UIDesign Group: What Microsoft Blend is Missing

Introduction

XAML/Blend technology promises interaction designers an improved level of control over the results of our work. This is great because it enables interaction designers to develop interfaces for the end product very close to the initial concept. However, this technology changes the habitual way of designers’ work and requires some additional skills.

Any experienced designer would inevitably have questions such as: What does this new approach really give? Are these innovations really worth changing habits? Does is take much effort to modify a user interface? Can several interaction designers work together on the same project? Does Microsoft Blend© allow for developing complex interfaces? Let’s consider these questions in more detail.

Classic approach

In order to give you a clear-cut demonstration of the new approach, I suggest recalling an established way of designing user interfaces.

Based on requirements of users, stakeholders and hardware restrictions designers create models of the future interface in the form of a wireframe. With a specific level of abstraction a wireframe is a graphic illustration of an interface. An integral part of a wireframe is a description of how the interface is behaving while users interact with a product. Normally we do either a text-based description or a wireframe that imitates the product's behavior; here we can speak about an interactive prototype.

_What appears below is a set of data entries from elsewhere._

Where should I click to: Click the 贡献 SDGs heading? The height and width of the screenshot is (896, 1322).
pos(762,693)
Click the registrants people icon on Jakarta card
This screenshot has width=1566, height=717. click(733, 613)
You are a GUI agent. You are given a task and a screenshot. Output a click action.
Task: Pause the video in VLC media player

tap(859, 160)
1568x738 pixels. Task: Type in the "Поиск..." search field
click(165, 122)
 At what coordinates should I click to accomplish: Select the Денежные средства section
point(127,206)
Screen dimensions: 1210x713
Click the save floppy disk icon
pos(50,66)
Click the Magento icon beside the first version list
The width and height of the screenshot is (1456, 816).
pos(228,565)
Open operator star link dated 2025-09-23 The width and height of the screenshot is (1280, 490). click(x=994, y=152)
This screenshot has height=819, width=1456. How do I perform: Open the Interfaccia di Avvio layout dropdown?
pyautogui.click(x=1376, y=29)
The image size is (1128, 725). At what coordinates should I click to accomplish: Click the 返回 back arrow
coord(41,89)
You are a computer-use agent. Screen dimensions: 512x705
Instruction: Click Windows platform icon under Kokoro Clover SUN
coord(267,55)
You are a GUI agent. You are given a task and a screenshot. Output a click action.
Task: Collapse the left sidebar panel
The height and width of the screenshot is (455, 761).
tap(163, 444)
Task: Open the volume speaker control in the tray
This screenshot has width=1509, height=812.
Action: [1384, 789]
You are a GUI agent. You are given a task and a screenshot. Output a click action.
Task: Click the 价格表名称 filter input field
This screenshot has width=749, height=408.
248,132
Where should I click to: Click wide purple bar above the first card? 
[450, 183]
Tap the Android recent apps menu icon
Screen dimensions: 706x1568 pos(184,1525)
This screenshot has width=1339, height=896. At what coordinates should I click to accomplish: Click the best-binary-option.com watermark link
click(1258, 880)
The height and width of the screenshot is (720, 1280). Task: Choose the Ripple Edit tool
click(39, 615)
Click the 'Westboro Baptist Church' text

Based on this specification designers create a graphical style of the product and developers implement it. Every party involved in development has its own area of responsibility and competence. The information is exchanged through deliverables by each specialist, which is done in the following way:

Interaction designers create a prototype in a way they are more comfortable with (for example, with Microsoft Visio); Based on the received prototypes graphic designers create interface graphic files that are then fed to developers.

The developers receive the prototypes and graphic files and implement the user interface using the most suitable framework.

The actual cooperation process is, of course, more complex but the main workflows are like this.

This approach works fine for regular web applications due to the limited means of expression. It also works pretty well with classic desktop applications with a number of widely acknowledged models of interaction that were formed from a fixed set of controls (entry fields, dropdown lists, radio buttons, etc.) However, this approach does not work with modern Ajax applications and especially RIA (Rich Internet Applications) applications.

In order to describe a complex behavior of such application an interaction designer needs to create heavy manuals that most developers would have trouble comprehending. It is also very tough and expensive to maintain lengthy texts. And if the designer misses some behavior subtleties, the developer will likely implement it the way most suitable from the perspective of development but not necessarily from the user’s perspective. The simple truth really works – a picture is worth a thousand words.

The issue can be solved by means of “designer supervision,” when an interaction designer monitors the whole process of implementation of the product’s interface. The supervision required intense communication between an interface designer and developers. In most cases the project deadlines are too tight and redundant communication becomes very timeconsuming. A lot of IT experts have been thinking for a long time: How can we take at least part of responsibility for creating user interfaces off programmers? What if interaction designers could implement complex interactions themselves?

New paradigm

Nowadays we face a rapid mutual assimilation of desktop (GUI) and web applications. Users got accustomed to “unique” design and behavior of interfaces, which are common in the world of web sites and web applications. It is quite customary with marketing people to request “an application with the unique design.”

Thanks to Ajax ideology it became possible to do flexible and most importantly fast web applications. Users now cannot tell MS .NET and Adobe Flex-based applications from native desktop software. It was quite natural that a new solution was found to separate an external appearance of an interface from the business logic of an application, though it was a complex one. The solution is based on special languages of interface description XAML by Microsoft, MXML by Adobe, ZUL by Mozilla, etc. These text-based languages describe an appearance of elements (in vector format) so that an interface can be created in any editor.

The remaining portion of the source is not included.